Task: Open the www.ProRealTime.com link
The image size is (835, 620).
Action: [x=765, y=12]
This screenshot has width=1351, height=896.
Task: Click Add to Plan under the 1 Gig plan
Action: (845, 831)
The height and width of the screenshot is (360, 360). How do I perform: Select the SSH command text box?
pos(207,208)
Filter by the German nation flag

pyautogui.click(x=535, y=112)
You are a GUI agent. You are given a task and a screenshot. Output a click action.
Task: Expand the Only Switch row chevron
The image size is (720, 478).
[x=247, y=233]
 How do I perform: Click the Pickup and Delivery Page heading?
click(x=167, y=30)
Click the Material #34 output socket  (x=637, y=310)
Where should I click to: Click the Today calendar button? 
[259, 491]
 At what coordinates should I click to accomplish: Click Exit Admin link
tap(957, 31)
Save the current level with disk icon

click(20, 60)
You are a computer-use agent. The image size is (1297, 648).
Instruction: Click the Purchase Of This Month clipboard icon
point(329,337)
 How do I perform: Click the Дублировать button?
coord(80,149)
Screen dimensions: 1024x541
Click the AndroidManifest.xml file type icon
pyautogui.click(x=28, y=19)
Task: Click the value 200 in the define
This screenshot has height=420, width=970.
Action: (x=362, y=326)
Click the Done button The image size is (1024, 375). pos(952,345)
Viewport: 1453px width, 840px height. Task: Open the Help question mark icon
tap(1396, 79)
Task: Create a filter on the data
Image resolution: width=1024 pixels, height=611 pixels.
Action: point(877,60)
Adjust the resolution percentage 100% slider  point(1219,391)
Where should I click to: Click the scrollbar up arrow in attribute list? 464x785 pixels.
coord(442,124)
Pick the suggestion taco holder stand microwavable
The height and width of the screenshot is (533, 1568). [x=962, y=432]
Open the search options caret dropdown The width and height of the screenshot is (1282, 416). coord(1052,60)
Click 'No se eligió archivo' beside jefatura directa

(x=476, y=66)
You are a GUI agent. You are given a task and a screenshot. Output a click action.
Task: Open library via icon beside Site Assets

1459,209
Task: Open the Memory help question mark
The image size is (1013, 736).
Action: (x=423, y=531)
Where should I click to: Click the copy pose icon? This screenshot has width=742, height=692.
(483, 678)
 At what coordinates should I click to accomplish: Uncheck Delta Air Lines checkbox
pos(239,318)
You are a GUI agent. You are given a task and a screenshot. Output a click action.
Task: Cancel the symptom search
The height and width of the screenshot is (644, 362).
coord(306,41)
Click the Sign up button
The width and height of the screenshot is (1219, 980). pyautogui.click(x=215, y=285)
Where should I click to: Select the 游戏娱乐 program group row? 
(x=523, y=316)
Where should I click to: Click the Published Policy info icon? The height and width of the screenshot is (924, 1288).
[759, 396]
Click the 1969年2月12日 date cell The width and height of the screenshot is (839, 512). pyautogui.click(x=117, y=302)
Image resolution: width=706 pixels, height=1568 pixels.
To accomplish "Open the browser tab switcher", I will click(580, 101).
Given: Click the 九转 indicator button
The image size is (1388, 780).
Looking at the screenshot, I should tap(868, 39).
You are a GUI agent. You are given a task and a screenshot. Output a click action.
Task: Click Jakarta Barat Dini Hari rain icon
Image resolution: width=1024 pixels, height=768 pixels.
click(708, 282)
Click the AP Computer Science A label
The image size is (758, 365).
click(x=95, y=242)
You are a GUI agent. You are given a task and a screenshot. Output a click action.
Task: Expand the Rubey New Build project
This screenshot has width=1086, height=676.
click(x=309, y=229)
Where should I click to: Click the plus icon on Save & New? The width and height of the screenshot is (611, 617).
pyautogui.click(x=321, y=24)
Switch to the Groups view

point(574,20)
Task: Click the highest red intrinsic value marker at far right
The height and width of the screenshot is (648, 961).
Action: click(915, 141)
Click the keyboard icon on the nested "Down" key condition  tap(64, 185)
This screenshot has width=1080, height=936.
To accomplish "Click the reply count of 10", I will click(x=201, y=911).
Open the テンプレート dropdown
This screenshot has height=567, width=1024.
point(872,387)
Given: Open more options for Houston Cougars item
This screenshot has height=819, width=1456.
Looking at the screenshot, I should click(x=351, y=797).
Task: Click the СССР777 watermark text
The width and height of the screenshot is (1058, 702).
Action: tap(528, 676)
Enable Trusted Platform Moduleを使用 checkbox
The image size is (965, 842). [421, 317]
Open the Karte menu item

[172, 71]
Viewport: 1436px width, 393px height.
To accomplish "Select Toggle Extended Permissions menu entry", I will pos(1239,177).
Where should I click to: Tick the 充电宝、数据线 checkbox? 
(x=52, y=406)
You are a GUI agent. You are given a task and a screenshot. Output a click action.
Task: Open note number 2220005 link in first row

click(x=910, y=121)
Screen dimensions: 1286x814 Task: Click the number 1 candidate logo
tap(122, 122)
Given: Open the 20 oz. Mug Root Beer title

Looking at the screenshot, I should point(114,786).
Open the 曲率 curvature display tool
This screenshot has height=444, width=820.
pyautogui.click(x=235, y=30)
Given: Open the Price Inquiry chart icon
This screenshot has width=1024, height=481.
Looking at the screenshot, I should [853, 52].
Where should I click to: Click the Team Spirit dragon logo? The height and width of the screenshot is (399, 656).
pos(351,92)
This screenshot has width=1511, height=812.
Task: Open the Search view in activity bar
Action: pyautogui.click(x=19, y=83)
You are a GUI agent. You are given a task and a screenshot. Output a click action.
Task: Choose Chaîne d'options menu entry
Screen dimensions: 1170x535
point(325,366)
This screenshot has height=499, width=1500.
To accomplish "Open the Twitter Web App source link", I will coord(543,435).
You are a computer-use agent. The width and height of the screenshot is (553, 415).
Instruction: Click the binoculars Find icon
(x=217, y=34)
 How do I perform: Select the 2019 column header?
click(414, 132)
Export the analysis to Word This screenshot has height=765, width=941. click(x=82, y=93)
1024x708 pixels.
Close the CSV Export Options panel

------------------------------

(EXERCISE) Search the records for the word "Export" and return every line that holds it.

(ANSWER TO THIS PROBLEM)
Export the analysis to Word This screenshot has height=765, width=941. click(x=82, y=93)
Close the CSV Export Options panel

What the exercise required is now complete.